MS: So what was your role in that?
Rtd Maj Ncube: Mangena instructed me to get the mine detectors and then it was discovered that they did not have batteries.
When I told him that the detectors did not have batteries, he a lashed out and said “lawe usengenwa yibugwala”, you are becoming a coward as well. I explained that Cde Donki had insisted that we bring the detectors as it seemed the whole area was mined. Then he said I should go and look for the batteries and also remain at the office, relaying the information to the HQ and updating the leadership about the situation. That is how I remained behind. My other two co-bodyguards, Pressman and Sam also died in that incident.
MS: Who accompanied Mangena to the scene of the ambush?

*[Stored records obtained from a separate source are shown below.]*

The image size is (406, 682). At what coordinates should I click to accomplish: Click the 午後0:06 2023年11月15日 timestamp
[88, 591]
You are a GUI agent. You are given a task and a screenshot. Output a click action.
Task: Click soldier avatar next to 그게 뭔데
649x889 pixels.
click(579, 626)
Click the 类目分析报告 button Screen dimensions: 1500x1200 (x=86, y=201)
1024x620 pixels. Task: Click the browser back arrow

Rtd Maj Ncube: There were 20 guerillas to reinforce the security and comb the area. He was accompanied by senior commanders like the now late Enoch Tshangane (Major-General Jevan Maseko), Eddie Sigoge, Gedi (Col Richard Dube) and Jack Mpofu. Then after the incident when Mangena was hit by the landmine, information was relayed to us. At first it was said he was alive, but was bleeding profusely. A helicopter was organised from the Zambia Airforce to airlift him, but it was already too late. Then after the death of Mangena, Lookout Masuku came in and I was redeployed to the department of training where we were organising medical check-ups for those who were being sent overseas for further training.